Does AI cheapen talk? Theory and evidence from global entrepreneurship and hiring (w/ Bo Cowgill and Pablo Hernandez-Lagos)
Screening human capital based on signals such as job applications or entrepreneurial pitches is crucial for organizations. Signals are informative insofar as they are costly. Generative AI (GAI) complicates screening by lowering the cost of producing impressive signals. We model the informational effects of GAI, showing that applicants' use of GAI can increase—but also decrease—an evaluator's screening mistakes. This result depends on how GAI affects experts' signals compared to non-experts'. Using experiments in hiring and startup investing, we estimate that the adoption of GAI (ChatGPT) lowers employers' and startup investors' screening accuracy by 4-9%. Consistent with our model, we also find that the use of GAI in some settings improves screening accuracy (in our case, non-English-speaking countries). These results show that GAI can profoundly shape screening accuracy.
The impact of communicating strategy on employee ideas: Evidence from a global startup field experiment (w/ F. Christopher Eaglin)

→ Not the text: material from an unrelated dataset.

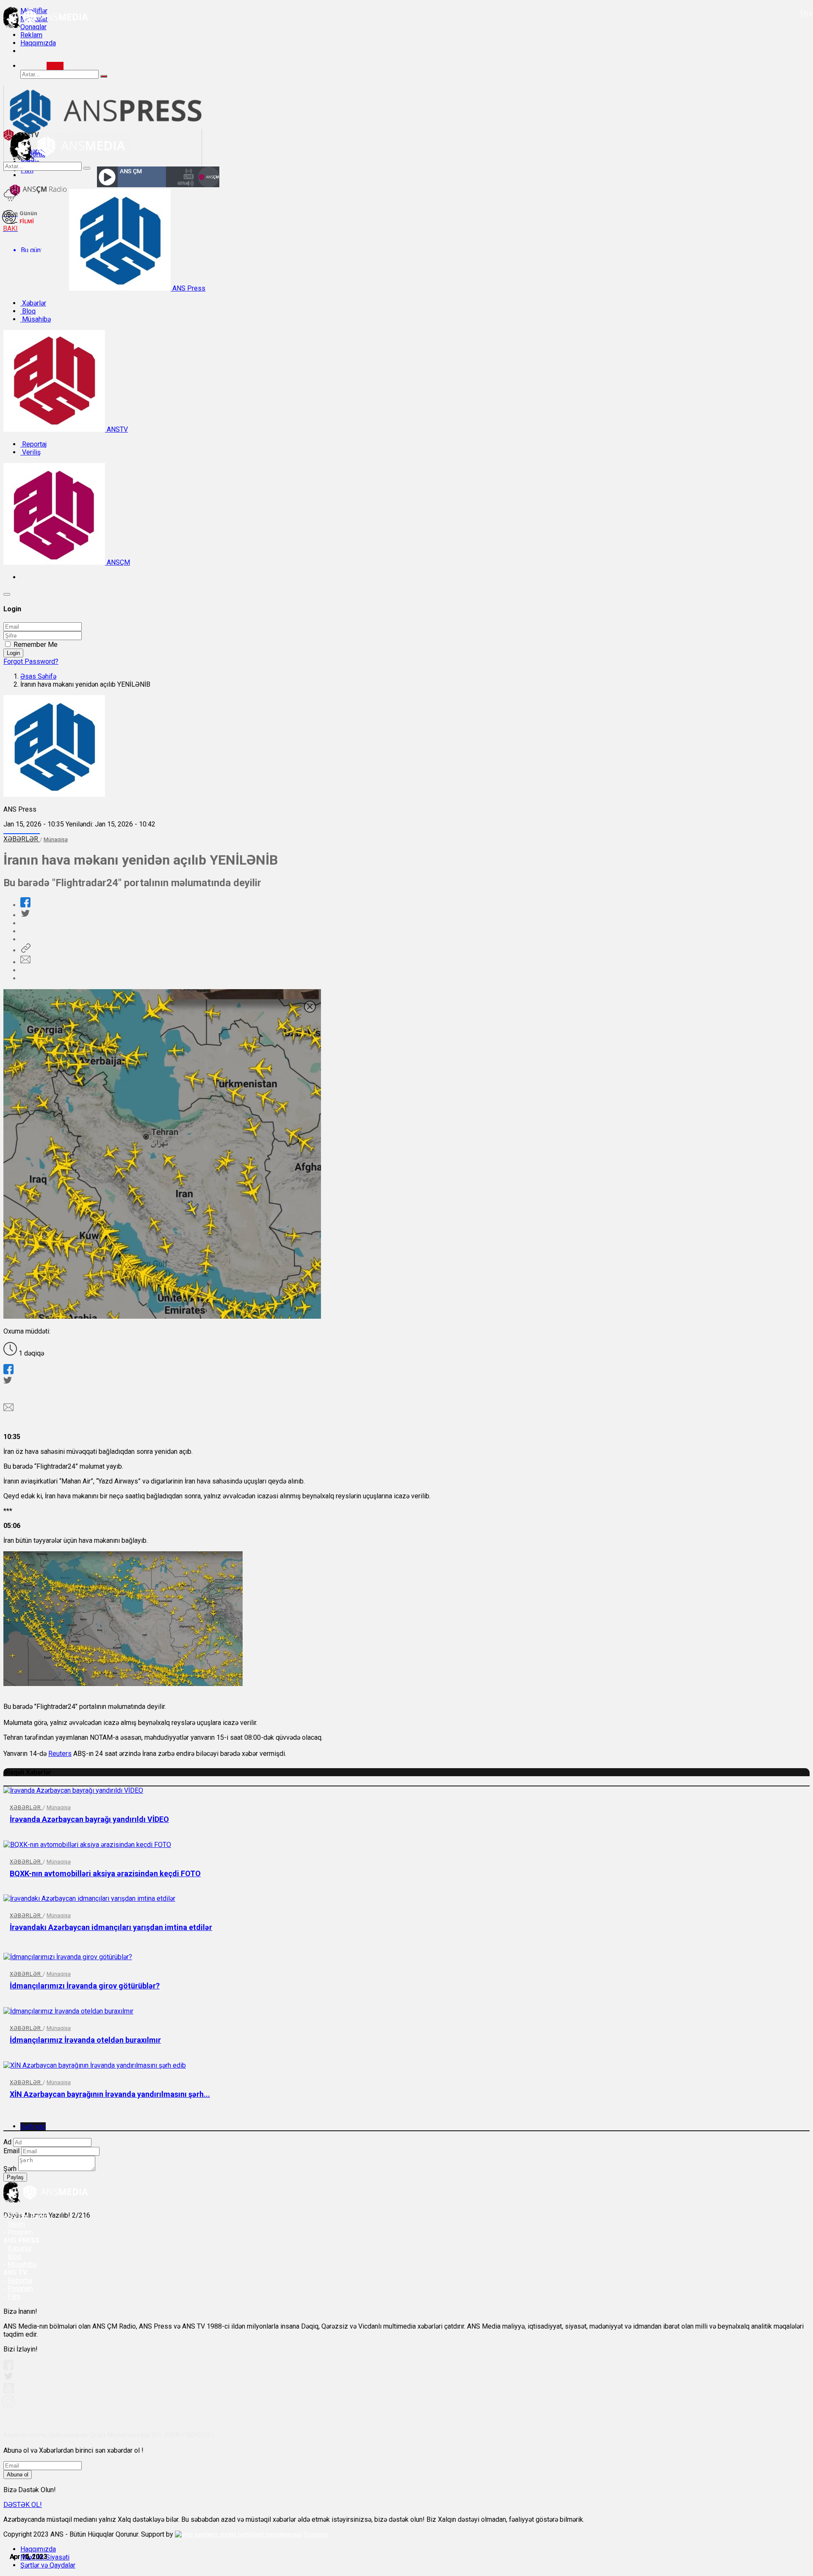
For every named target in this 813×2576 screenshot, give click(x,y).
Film (14, 2297)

What is the impact of communicating strategy to employees in scaling ventures? As entrepreneurial ventures grow and add headcount, misalignment among employees can emerge, leading to inefficient and potentially detrimental decisions. Communicating strategy can realign employees' ideas to the firm's core framework but divert them from more distant and potentially optimal possibilities, constraining flexibility. Through a pre-registered field experiment involving 480 employees across 25 companies in 14 countries, we analyze the effects of a simple strategy communication intervention. We find that sharing the company's strategy increases the alignment of employees' ideas with company goals by 6% and enhances their differentiation from other firms by 2%. These effects are more pronounced in firms operating in lower-income contexts and non-regulated sectors where flexibility might be critical. Together, our findings suggest that communicating strategy presents a key trade-off for ventures, boosting efficiency, but at the potential expense of flexibility.